[Dataset records]
■ ■ ■ ■ ■

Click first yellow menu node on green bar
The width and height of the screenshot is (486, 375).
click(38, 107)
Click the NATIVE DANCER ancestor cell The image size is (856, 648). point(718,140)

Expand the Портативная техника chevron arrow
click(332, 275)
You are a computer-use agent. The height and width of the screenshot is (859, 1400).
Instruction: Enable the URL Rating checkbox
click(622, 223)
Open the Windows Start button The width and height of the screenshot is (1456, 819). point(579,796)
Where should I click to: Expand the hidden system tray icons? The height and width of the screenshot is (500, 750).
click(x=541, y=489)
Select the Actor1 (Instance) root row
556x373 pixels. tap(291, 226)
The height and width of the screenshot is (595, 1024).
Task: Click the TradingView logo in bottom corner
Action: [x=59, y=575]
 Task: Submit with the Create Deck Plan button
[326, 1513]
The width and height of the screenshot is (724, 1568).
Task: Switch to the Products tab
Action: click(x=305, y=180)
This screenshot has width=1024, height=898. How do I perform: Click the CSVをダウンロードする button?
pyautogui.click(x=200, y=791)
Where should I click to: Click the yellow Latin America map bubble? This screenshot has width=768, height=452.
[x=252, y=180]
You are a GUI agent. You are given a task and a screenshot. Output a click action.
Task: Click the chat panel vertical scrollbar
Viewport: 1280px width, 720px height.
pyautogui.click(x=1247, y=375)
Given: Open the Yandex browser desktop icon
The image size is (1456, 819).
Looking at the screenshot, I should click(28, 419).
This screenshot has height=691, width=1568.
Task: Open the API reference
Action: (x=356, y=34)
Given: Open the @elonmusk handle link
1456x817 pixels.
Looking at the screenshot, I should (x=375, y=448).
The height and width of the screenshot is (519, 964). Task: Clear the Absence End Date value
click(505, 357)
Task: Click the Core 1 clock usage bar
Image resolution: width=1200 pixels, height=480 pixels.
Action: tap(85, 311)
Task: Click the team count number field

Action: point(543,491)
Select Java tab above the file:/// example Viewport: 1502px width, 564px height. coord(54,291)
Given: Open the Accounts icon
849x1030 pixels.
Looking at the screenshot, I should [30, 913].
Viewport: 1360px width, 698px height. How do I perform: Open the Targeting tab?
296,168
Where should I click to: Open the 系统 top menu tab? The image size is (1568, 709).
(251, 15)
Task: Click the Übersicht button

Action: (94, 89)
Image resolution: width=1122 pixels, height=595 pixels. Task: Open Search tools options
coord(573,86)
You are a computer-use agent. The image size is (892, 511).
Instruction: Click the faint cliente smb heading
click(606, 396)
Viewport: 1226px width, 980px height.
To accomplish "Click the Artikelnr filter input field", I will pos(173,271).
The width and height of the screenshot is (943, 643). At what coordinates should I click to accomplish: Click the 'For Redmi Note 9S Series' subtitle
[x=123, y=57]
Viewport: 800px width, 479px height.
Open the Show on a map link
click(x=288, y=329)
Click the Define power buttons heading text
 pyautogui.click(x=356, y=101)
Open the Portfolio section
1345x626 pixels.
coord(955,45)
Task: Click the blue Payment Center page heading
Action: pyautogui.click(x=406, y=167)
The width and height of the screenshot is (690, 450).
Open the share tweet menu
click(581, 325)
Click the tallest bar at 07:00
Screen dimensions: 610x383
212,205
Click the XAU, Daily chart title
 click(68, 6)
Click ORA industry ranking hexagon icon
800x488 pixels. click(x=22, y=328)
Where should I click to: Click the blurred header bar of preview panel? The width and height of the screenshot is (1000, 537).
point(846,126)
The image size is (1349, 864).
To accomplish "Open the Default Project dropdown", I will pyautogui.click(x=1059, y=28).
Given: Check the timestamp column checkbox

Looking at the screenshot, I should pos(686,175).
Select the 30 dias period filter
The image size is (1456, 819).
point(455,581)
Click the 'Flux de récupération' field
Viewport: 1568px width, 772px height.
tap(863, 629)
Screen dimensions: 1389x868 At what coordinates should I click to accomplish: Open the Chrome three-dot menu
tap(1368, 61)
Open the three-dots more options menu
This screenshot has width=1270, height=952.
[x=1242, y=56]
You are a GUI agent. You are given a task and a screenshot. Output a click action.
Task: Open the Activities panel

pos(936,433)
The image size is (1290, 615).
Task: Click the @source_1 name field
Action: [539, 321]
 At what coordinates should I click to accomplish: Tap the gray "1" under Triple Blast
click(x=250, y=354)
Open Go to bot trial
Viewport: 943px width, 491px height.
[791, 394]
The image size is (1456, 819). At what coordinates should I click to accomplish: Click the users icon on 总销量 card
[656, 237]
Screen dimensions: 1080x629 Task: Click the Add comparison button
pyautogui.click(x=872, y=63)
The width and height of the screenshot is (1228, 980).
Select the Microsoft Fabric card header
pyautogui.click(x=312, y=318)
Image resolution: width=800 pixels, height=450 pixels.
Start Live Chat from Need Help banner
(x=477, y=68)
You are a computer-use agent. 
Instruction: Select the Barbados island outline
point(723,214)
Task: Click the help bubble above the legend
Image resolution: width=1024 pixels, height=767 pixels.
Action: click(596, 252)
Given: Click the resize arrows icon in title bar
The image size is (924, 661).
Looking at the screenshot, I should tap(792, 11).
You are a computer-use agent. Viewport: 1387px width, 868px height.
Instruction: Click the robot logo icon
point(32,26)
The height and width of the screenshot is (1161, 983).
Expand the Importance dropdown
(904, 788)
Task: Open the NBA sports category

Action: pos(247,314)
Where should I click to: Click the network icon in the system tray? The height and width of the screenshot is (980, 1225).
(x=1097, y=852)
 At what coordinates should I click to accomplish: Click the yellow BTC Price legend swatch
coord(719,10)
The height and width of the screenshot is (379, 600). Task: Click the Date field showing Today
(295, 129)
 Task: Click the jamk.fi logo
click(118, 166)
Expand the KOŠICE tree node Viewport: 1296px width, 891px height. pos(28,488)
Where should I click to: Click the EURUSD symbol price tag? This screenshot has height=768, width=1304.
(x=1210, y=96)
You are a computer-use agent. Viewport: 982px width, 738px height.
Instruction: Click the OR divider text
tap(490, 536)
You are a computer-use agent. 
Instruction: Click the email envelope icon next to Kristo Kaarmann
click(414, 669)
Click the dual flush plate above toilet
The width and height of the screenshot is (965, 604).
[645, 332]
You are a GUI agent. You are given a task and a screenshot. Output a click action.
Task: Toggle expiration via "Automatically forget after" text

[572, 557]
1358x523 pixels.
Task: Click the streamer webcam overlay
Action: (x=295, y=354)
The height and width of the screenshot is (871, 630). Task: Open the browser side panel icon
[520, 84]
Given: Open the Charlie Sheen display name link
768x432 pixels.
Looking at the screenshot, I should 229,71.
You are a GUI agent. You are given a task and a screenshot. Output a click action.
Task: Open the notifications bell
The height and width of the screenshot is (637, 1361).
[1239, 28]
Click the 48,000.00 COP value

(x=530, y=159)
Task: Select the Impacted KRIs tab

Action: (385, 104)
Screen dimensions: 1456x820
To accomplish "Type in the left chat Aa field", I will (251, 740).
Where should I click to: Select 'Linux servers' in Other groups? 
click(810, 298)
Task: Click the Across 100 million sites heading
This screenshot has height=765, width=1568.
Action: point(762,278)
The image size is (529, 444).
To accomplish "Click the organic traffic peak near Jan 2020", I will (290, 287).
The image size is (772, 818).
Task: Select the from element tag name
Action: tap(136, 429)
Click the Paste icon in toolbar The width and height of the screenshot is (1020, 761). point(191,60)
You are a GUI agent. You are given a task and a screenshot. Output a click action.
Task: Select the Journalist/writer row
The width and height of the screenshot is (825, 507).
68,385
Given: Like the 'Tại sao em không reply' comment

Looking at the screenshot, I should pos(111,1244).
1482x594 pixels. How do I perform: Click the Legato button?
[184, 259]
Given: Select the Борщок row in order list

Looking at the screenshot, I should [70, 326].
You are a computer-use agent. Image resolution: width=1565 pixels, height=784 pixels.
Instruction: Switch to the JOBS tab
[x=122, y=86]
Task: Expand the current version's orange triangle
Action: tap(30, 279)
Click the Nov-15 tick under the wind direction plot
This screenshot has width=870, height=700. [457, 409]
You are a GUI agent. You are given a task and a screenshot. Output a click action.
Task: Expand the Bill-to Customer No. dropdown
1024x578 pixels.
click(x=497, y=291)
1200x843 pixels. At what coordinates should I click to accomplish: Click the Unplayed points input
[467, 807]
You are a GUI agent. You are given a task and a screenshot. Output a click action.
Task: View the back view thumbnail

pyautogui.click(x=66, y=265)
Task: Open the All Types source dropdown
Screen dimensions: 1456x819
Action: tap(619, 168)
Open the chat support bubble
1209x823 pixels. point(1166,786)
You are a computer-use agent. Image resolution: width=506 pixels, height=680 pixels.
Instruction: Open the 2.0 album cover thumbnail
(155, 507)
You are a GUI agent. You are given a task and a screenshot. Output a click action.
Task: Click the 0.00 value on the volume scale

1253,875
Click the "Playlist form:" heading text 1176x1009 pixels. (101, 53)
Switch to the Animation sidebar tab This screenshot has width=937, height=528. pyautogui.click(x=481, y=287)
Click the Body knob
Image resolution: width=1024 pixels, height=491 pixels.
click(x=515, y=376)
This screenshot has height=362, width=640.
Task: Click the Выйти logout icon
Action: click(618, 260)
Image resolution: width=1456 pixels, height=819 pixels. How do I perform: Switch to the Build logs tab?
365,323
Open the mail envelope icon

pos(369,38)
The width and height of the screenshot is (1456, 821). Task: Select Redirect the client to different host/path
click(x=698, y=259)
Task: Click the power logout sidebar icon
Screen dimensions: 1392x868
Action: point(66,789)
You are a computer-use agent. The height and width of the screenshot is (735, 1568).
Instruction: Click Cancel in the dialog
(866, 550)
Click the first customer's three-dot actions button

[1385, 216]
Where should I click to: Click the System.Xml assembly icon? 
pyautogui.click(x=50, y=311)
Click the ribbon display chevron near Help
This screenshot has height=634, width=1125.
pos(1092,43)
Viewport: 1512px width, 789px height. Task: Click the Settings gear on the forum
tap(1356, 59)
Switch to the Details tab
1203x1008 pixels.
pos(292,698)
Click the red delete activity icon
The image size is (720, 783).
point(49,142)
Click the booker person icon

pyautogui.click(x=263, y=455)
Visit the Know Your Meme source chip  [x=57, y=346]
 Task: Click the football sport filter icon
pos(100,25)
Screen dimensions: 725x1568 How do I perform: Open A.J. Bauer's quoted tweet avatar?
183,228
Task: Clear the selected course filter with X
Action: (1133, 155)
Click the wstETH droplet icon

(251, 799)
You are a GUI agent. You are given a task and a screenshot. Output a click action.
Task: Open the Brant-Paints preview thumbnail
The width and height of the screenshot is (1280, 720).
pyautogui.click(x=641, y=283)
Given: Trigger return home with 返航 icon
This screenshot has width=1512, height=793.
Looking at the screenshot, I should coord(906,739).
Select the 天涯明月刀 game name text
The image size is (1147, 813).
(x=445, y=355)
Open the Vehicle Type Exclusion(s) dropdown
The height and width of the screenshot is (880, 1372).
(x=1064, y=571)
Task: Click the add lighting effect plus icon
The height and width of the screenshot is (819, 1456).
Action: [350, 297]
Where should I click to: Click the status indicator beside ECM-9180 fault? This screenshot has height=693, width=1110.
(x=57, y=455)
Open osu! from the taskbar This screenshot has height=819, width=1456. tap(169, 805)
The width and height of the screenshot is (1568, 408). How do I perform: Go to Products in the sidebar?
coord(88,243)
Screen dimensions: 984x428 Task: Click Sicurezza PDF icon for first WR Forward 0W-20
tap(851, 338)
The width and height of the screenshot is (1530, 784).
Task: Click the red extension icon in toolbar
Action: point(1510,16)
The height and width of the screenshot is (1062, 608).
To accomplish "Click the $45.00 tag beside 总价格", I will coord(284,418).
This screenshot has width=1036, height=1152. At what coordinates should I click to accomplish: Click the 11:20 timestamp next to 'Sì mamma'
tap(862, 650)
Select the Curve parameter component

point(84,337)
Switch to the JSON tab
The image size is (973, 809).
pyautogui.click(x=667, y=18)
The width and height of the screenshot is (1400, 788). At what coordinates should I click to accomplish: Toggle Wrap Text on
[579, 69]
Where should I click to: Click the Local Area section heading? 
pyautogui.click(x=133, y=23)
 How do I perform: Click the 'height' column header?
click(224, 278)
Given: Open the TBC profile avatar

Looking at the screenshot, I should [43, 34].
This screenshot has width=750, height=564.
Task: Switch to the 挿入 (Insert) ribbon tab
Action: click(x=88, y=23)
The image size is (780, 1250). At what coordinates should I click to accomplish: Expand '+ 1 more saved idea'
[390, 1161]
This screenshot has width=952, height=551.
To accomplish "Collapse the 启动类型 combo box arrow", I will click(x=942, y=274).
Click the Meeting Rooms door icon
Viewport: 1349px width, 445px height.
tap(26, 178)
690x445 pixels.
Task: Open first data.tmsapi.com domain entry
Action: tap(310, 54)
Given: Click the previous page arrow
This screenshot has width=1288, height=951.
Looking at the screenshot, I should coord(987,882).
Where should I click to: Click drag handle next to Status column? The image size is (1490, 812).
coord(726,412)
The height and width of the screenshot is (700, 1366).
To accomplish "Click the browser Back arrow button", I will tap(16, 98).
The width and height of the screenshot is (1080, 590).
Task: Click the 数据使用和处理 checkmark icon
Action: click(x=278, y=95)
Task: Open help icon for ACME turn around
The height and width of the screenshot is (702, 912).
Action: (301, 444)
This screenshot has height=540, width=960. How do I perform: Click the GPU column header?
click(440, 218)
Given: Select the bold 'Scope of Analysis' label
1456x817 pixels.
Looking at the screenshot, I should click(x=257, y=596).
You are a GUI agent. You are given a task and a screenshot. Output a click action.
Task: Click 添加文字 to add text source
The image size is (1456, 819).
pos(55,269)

■ ■ ■ ■ ■

### Your task
Which lines of the entries above contain the word "field"? Return each of them, treating uppercase and lowercase as different.

### Answer
Task: Click the team count number field
To accomplish "Click the Artikelnr filter input field", I will pos(173,271).
Click the 'Flux de récupération' field
Task: Click the @source_1 name field
The height and width of the screenshot is (379, 600). Task: Click the Date field showing Today
To accomplish "Type in the left chat Aa field", I will (251, 740).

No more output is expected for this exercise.